◆ What you are asked to do
In the stretch of records from the line containing "The width and" through the line containing "click(x=1966, y=187)", swap "comment icon" for "share icon" and write those lines out again with nothing else altered. Omit the pictures.

◆ Record set
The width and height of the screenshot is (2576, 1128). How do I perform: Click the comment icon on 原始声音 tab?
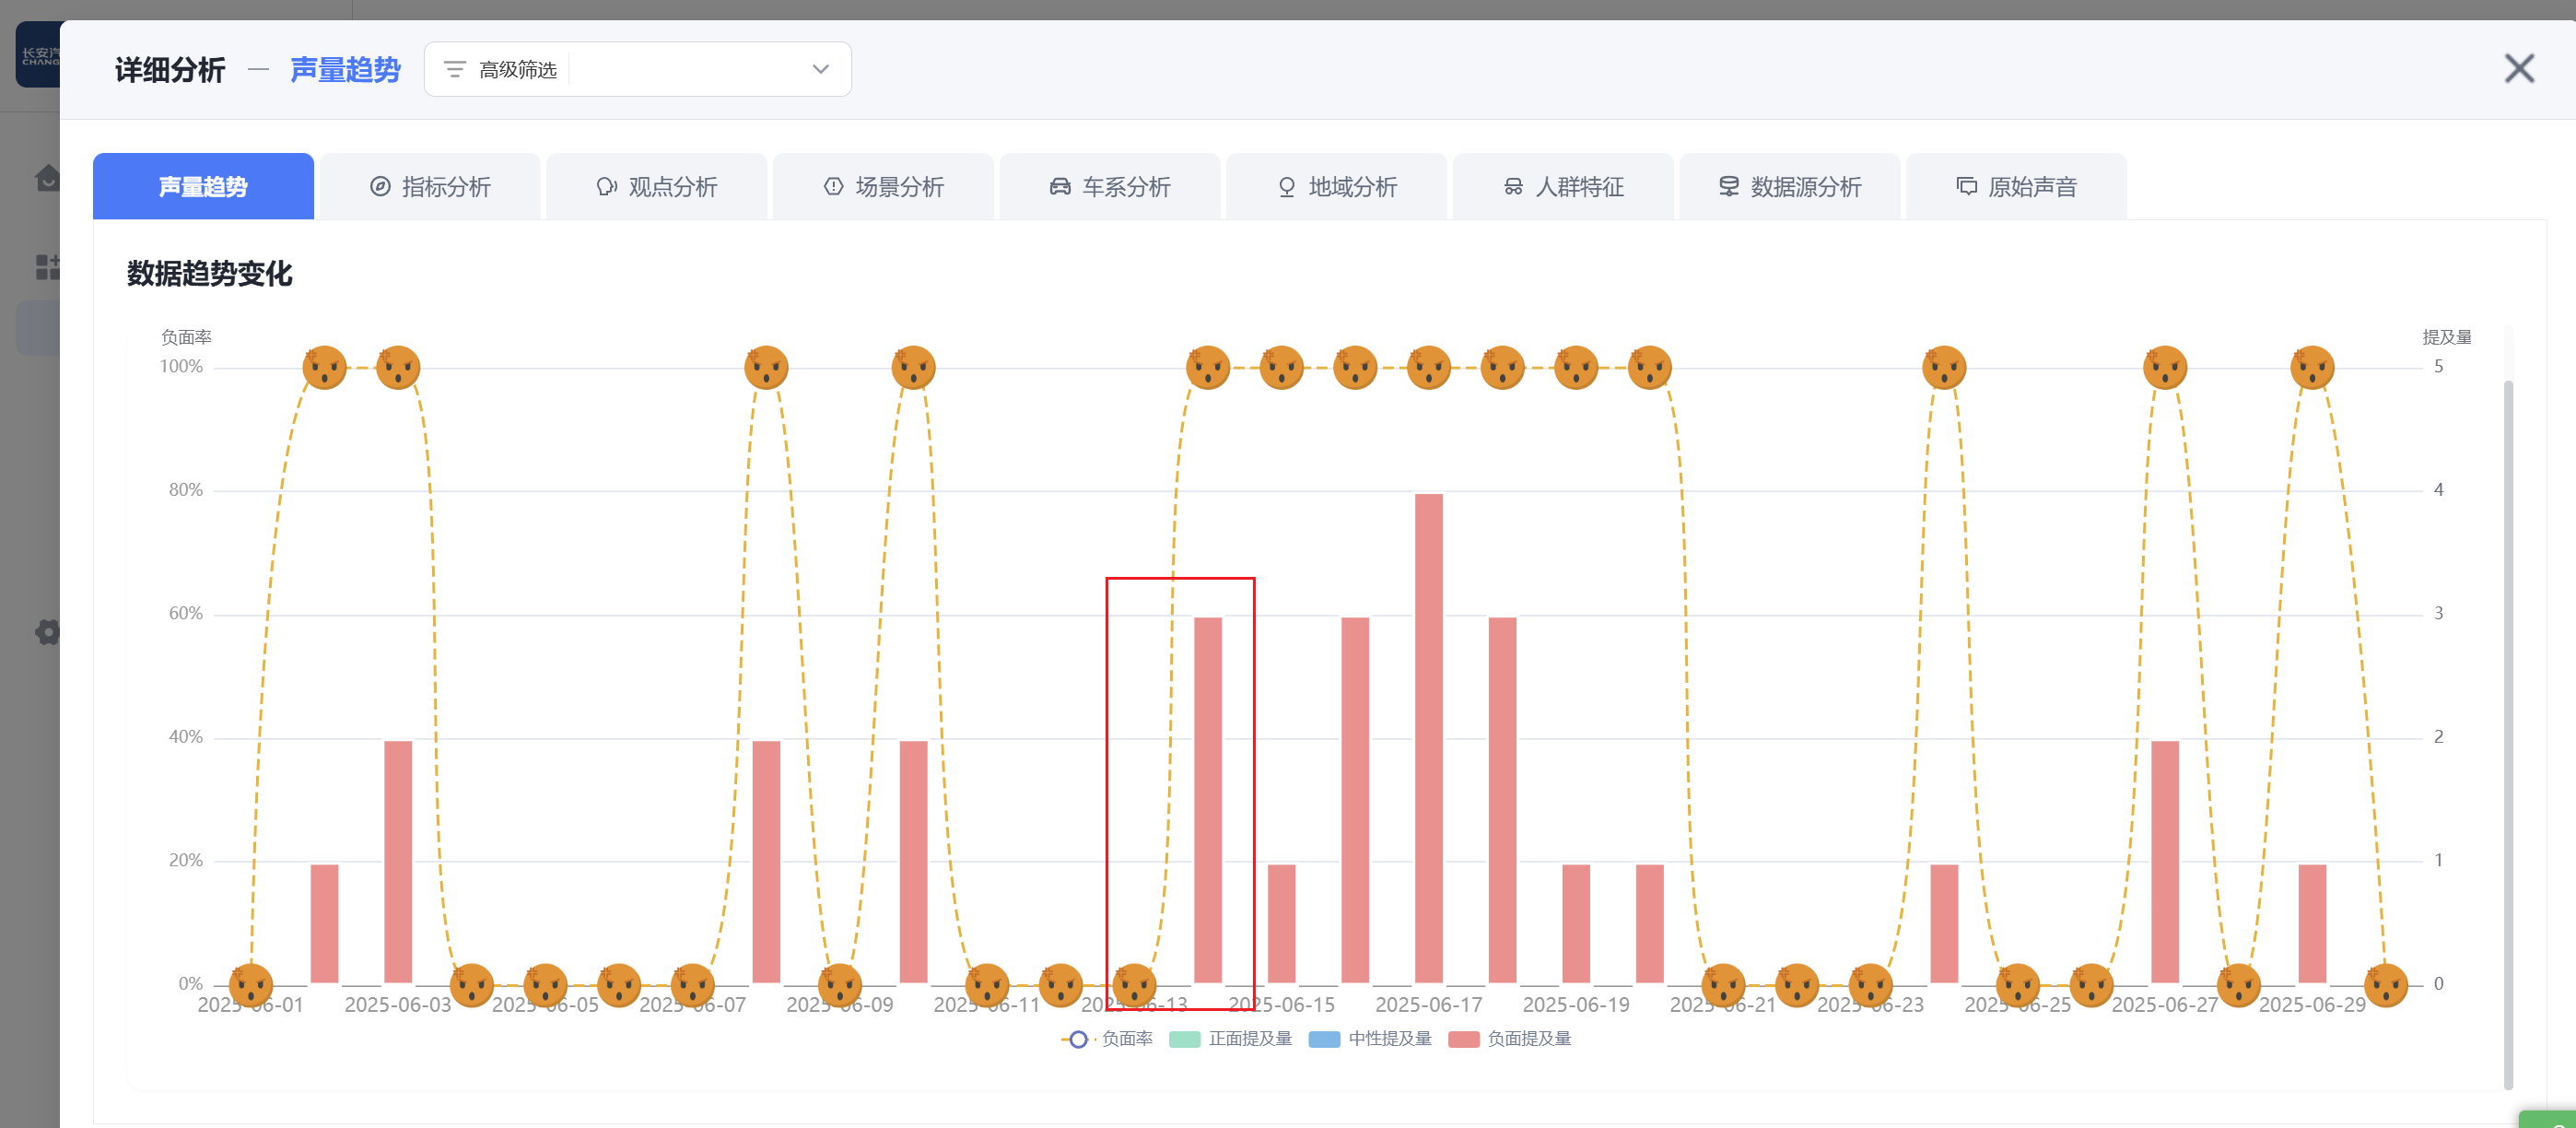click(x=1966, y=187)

* * *

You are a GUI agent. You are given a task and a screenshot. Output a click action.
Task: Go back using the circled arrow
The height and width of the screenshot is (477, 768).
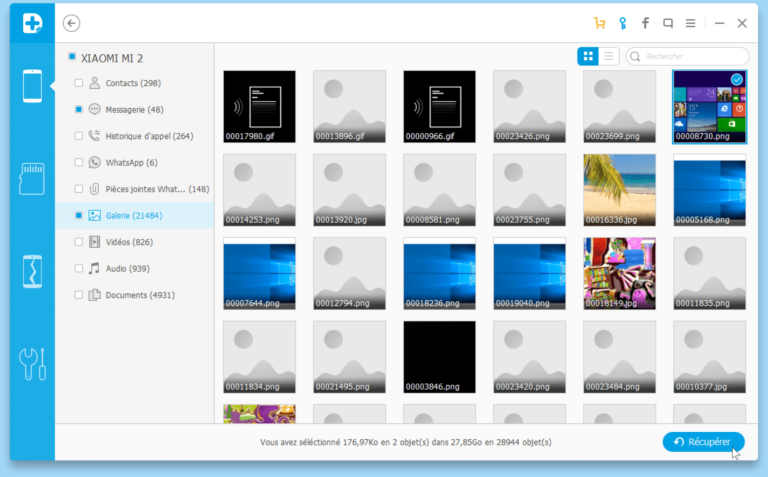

◆ Correct output
The width and height of the screenshot is (2576, 1128). How do I perform: Click the share icon on 原始声音 tab?
click(x=1966, y=187)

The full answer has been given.